Task instructions:
Copy out, from the entries below, each line holding the string "options".

Recorded data START

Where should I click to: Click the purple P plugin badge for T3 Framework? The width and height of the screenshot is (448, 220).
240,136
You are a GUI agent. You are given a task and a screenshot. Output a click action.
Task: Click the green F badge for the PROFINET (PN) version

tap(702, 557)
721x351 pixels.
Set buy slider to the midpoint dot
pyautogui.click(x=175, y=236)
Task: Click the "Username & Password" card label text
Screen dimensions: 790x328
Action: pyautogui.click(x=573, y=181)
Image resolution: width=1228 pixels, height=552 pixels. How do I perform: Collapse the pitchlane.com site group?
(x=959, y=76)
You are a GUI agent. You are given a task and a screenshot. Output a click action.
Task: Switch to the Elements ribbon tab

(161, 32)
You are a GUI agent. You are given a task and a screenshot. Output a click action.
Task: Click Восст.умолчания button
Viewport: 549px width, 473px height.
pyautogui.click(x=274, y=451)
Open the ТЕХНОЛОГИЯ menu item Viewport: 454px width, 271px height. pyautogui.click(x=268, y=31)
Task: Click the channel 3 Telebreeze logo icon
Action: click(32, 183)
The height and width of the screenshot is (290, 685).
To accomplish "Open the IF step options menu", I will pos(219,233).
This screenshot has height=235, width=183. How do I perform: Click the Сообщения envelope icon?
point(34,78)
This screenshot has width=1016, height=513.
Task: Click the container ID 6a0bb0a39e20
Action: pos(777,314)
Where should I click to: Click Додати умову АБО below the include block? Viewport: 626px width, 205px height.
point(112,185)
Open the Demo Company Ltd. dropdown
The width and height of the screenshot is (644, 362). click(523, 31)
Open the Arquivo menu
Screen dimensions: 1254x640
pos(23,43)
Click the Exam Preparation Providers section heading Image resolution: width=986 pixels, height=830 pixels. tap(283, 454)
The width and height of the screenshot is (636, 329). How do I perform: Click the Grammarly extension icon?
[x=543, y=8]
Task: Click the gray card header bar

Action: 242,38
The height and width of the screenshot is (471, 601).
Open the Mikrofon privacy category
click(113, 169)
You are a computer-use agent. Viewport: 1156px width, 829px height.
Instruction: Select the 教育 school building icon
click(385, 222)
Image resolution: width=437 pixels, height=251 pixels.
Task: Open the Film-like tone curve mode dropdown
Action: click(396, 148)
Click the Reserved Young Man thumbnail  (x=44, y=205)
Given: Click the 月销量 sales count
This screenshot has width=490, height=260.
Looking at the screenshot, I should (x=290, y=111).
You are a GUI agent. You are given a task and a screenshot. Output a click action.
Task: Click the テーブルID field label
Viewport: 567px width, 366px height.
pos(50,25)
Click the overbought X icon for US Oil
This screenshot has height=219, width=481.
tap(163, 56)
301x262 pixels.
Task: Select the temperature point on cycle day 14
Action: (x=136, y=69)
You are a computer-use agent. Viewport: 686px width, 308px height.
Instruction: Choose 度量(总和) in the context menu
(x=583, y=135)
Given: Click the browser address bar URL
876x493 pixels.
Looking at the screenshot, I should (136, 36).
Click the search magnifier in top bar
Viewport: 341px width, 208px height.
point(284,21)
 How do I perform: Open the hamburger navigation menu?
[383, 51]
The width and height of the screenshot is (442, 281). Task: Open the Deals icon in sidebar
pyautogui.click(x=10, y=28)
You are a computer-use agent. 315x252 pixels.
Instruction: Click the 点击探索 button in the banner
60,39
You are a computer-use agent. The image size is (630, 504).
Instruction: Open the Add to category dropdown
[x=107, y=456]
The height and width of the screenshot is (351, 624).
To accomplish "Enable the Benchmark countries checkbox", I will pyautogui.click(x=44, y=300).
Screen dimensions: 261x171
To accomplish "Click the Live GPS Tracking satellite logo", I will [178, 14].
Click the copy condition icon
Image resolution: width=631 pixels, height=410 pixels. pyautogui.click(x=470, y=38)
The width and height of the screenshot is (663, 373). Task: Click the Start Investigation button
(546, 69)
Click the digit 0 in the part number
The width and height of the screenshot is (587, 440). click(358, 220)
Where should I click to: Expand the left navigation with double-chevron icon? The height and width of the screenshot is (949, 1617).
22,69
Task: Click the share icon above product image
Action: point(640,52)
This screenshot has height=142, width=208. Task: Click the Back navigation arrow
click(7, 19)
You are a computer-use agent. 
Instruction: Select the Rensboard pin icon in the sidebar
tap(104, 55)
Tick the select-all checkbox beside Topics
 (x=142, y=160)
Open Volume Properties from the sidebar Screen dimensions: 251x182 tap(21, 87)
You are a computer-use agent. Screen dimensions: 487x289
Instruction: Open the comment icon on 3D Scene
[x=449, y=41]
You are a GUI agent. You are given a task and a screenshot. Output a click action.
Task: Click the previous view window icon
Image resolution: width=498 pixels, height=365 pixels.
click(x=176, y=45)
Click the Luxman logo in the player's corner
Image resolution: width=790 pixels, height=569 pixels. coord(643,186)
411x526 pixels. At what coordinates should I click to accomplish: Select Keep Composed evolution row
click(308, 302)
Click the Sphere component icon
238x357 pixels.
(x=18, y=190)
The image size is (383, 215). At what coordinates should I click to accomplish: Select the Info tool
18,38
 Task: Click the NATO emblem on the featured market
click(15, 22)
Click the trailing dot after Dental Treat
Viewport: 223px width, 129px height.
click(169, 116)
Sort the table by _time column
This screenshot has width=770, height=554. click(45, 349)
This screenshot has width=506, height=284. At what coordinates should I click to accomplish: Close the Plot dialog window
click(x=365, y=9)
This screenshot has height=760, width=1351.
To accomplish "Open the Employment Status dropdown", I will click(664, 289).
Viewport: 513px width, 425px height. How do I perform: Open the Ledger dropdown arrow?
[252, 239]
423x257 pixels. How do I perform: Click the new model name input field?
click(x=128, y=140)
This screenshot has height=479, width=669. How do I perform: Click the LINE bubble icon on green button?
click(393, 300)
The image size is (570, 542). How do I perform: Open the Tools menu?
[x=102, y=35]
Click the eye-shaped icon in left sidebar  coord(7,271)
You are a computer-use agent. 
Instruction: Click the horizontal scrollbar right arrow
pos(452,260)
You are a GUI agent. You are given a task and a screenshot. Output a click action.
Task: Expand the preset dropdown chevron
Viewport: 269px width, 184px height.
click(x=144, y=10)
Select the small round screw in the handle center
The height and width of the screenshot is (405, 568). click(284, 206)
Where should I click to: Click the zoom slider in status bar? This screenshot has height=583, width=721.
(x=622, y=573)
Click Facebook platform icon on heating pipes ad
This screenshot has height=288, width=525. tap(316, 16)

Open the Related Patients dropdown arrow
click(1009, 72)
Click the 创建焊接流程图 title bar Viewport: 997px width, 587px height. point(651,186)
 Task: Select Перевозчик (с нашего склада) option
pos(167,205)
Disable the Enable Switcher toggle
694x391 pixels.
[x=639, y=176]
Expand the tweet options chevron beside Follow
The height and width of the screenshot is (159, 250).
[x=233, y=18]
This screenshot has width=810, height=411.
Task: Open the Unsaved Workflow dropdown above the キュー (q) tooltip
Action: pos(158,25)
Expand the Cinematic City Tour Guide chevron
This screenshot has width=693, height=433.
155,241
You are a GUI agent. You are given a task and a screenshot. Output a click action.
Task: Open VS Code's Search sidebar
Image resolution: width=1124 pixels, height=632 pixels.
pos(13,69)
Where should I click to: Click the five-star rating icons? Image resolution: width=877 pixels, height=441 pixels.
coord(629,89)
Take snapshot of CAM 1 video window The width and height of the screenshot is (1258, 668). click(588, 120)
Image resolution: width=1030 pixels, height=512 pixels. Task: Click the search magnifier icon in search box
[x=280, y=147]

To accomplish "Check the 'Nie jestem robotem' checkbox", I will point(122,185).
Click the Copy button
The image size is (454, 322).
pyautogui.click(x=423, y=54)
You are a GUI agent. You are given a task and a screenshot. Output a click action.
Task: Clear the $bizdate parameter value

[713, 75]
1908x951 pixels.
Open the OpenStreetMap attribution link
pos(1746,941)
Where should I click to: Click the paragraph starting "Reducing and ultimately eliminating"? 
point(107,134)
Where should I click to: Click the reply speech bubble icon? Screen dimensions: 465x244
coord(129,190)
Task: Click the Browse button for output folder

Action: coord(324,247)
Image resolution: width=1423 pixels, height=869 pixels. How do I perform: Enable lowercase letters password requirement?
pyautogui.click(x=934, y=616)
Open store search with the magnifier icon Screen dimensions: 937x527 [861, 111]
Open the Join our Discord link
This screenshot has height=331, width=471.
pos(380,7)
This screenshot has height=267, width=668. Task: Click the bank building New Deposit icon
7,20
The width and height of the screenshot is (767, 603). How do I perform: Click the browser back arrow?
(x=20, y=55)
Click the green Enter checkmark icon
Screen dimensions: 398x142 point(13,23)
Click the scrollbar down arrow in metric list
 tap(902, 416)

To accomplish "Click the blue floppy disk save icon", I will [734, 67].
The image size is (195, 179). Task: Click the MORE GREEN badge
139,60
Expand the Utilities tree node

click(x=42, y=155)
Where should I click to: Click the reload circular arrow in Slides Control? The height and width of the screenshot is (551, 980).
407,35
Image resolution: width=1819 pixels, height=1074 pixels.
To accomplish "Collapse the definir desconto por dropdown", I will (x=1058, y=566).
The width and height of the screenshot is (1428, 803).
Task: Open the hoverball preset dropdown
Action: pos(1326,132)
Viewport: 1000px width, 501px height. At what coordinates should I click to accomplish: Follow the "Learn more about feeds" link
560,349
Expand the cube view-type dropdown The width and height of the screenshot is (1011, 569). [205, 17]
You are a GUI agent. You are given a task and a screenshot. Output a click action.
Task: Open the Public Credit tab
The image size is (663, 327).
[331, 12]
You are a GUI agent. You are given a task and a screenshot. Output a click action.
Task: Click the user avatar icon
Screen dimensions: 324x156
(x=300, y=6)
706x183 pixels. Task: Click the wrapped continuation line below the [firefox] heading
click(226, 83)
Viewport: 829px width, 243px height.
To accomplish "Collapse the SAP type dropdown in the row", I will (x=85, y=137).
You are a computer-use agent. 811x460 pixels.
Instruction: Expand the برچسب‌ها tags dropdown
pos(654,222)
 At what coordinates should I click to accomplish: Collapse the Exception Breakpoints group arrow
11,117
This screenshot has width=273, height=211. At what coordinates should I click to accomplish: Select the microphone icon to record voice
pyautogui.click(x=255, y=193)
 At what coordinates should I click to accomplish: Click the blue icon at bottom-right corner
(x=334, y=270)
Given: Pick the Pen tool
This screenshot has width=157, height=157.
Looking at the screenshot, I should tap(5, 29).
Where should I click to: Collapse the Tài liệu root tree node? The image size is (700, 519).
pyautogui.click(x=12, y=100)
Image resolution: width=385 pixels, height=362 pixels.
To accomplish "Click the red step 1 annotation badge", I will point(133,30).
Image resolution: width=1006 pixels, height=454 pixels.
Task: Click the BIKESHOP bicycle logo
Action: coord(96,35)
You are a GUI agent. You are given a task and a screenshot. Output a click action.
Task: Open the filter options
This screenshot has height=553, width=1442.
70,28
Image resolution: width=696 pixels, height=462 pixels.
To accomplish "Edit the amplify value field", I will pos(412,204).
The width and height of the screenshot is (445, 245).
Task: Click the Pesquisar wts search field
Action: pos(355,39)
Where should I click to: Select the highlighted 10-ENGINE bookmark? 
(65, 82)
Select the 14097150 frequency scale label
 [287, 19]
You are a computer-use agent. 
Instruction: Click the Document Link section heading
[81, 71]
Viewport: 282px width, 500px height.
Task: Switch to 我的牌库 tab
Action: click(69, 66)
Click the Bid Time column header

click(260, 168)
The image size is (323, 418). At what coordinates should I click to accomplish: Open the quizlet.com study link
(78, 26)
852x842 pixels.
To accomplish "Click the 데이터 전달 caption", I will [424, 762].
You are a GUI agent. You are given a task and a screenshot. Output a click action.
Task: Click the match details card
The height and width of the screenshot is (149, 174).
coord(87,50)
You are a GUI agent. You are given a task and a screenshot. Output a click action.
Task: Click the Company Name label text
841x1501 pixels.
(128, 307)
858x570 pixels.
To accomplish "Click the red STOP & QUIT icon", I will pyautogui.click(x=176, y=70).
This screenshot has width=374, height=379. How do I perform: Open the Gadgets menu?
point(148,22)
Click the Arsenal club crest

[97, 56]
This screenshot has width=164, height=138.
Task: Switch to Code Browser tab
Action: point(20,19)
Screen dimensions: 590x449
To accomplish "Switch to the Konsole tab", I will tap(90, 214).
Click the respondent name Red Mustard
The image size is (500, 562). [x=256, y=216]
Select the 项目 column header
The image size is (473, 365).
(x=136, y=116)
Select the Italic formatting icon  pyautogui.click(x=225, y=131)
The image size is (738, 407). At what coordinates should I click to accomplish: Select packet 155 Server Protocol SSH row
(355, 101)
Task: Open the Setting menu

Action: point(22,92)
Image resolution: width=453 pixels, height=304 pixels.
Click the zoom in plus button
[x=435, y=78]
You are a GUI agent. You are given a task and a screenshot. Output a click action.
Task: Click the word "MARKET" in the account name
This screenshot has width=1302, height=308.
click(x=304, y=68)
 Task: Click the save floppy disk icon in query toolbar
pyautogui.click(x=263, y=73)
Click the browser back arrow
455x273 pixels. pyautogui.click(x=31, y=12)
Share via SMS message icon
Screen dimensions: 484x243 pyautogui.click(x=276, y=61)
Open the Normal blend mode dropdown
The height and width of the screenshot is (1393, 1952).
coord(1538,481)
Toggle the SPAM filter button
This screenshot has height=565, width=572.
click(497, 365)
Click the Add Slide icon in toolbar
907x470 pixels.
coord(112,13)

Recorded data END

Output:
To accomplish "Open the IF step options menu", I will pos(219,233).
Expand the tweet options chevron beside Follow
Task: Open the filter options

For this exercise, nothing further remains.